Computer keyboards are still QWERTY.
IMO, change is driven by perceived orders-of-magnitude improvement (in process? ... in what?). It remains incumbent on me to explain why I think that it is possible to improve on programming, noting that hardware has improved, and, noting that end-user apps have improved, while maintaining the assertion that programming languages have not improved proportionally.
- PEG blurs the line between characters in a Scanner vs. tokens in a Parser. IMO this is important and may lead to change.
- IMO, snipping ALL dependencies is important and may lead to change. Hence, this long response to an issue in an experimental code repo. To my eyes even simple
f(x)
causes several kinds of dependencies that are ripe for snipping. - SVG. This is the simplest (albeit useless) example of SVG as a “programming language” that I could imagine. There’s more, and this is but a hint. This useless example transpiles a diagram to running Python code. The live code is at drawware.
github.com/guitarvydas/drawware/blob/dev/sourcecodehelloworld.png?raw=true
<html>
<body>
<h1>My first SVG</h1>
<svg>
<g id='myfunc'>
<rect x="20" y="0" width="280" height="130" rx="19.5" ry="19.5" fill="none" stroke="black"/>
<text x="120" y="19">myfunc</text>
<g>
<rect x="60" y="40" width="200" height="60" fill="#f8cecc" stroke="#b85450"/>
<text x="70" y="64">print ('Hello ', end='')</text>
<text x="70" y="84">print ('World')</text>
</g>
</g>
</svg>
</body>
</html>
the Ohm-JS grammar that I used is:
CodeDrawing {
Main = "<html>" "<body>" H1 Drawing "</body>" "</html>"
H1 = "<h1>" stuff "</h1>"
Drawing = "<svg" stuff ">" CodeContainer "</svg>"
CodeContainer = "<g" FunctionName ">" Boundary Title CodeBlock "</g>"

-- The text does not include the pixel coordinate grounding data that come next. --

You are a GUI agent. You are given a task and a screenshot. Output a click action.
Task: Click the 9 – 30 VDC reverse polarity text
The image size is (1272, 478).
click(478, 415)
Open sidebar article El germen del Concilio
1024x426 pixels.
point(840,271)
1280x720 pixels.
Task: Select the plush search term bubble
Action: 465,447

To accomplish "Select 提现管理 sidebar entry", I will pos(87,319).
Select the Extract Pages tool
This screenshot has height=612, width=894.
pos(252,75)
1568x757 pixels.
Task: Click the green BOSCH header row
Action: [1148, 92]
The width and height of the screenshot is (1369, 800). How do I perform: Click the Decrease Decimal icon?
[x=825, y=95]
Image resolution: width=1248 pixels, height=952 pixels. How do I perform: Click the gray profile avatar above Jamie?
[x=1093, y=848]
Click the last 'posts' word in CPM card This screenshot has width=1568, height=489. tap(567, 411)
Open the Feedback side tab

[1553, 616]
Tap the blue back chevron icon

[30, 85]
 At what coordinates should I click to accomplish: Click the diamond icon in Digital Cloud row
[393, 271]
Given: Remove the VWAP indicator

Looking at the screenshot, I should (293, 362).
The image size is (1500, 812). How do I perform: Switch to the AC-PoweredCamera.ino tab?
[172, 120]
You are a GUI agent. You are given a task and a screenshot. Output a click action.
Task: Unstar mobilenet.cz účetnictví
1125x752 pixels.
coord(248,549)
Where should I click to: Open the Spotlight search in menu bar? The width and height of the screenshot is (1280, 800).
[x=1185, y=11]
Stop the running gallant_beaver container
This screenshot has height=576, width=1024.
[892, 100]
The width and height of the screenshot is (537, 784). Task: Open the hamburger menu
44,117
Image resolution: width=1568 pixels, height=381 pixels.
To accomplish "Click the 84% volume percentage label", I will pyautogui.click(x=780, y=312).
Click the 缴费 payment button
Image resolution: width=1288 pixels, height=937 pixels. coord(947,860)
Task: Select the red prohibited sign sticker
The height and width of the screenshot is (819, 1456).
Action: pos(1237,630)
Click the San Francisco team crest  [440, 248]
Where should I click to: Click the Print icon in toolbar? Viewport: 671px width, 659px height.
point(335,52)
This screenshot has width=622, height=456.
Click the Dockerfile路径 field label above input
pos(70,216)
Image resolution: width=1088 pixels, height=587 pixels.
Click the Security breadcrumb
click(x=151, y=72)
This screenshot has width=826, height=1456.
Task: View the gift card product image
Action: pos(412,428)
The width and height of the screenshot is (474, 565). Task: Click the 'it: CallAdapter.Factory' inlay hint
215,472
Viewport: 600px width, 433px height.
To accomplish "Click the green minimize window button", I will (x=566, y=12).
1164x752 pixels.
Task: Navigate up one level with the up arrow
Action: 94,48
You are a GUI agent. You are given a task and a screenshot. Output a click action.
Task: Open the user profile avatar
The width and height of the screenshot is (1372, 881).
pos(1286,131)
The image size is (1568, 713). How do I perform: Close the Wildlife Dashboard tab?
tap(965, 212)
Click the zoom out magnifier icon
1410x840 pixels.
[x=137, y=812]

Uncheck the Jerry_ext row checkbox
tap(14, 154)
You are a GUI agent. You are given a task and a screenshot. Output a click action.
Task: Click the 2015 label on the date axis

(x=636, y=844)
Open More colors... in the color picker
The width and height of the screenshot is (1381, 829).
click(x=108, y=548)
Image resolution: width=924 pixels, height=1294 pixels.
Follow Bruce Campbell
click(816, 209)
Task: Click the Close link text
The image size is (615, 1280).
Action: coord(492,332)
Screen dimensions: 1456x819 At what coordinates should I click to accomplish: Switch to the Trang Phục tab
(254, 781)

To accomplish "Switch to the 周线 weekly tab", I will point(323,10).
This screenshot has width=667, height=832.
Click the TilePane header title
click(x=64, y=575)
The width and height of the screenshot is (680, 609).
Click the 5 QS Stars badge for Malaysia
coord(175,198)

Boundary = "<rect" stuff "/>"
Title = "<text" stuff ">" name "</text>"
CodeBlock = "<g>" RedRect Text+ "</g>"
RedRect = "<rect" (~AttrRed any)* AttrRed stuff "/>"
FunctionName = "id=" sq name sq
Text = "<text" stuff ">" stuff "</text>"
AttrRed = "fill=" dq "#f8cecc" dq
stuff = notElementChar+
notElementChar = ~"<" ~">" ~"/>" any
name = letter alnum*
sq = "'"
dq = "\""
}
And my personal notation (“Fab”) that completes the transpiler is:
CodeDrawing {
Main [khtml kbody H1 Drawing kbodyend khtmlend] = ‛«Drawing»'
H1 [kh1 stuff kh1end] = ‛«kh1»«stuff»«kh1end»'
Drawing [ksvg CodeContainer ksvgend] = ‛«CodeContainer»'
CodeContainer [kgroup FunctionName k Boundary Title CodeBlock kgroupend] = ‛def «FunctionName» ():«CodeBlock»
«FunctionName» ()'
Boundary [krect stuff kend] = ‛«krect»«stuff»«kend»'
Title [ktext stuff k name ktextend] = ‛«ktext»«stuff»«k»«name»«ktextend»'
CodeBlock [kgroup RedRect Texts+ kgroupend] = ‛\n(-«Texts»-)'
RedRect [krect cs* AttrRed stuff kend] = ‛«krect»«cs»«AttrRed»«stuff»«kend»'
FunctionName [kid sq1 name sq2] = ‛«name»'
Text [ktext stuff kend stuff2 ktextend] = ‛\n«stuff2»'
AttrRed [kfill dq kred dq2] = ‛«kfill»«dq»«kred»«dq2»'
stuff [cs+] = ‛«cs»'
notElementChar [c] = ‛«c»'
name [c1 cs*] = ‛«c1»«cs»'
sq [c] = ‛«c»'
dq [c] = ‛«c»'
}
The generated Python code (from the diagram) is:
def myfunc ():
print ('Hello ', end='')
print ('World')
myfunc ()
FYI - Fab transpiles to JavaScript code that can be used in conjunction with Ohm-JS. I got tired of writing JavaScript, so I built an SCN (nano-DSL) for myself.
I’ve chosen not to include the generated JavaScript code in this thread, but have pushed a working transpiler to the github listed above.
[pardon the cave-man HTML, but I don’t know enough about building web pages, and, clearly, need help]
31:50~ “In a ‘real’ Computer Science, the best languages of an era should serve as ’assembly code” for the next generation of expression.
youtube.com/watch?v=fhOHn9TClXY&t=859s
Alan Kay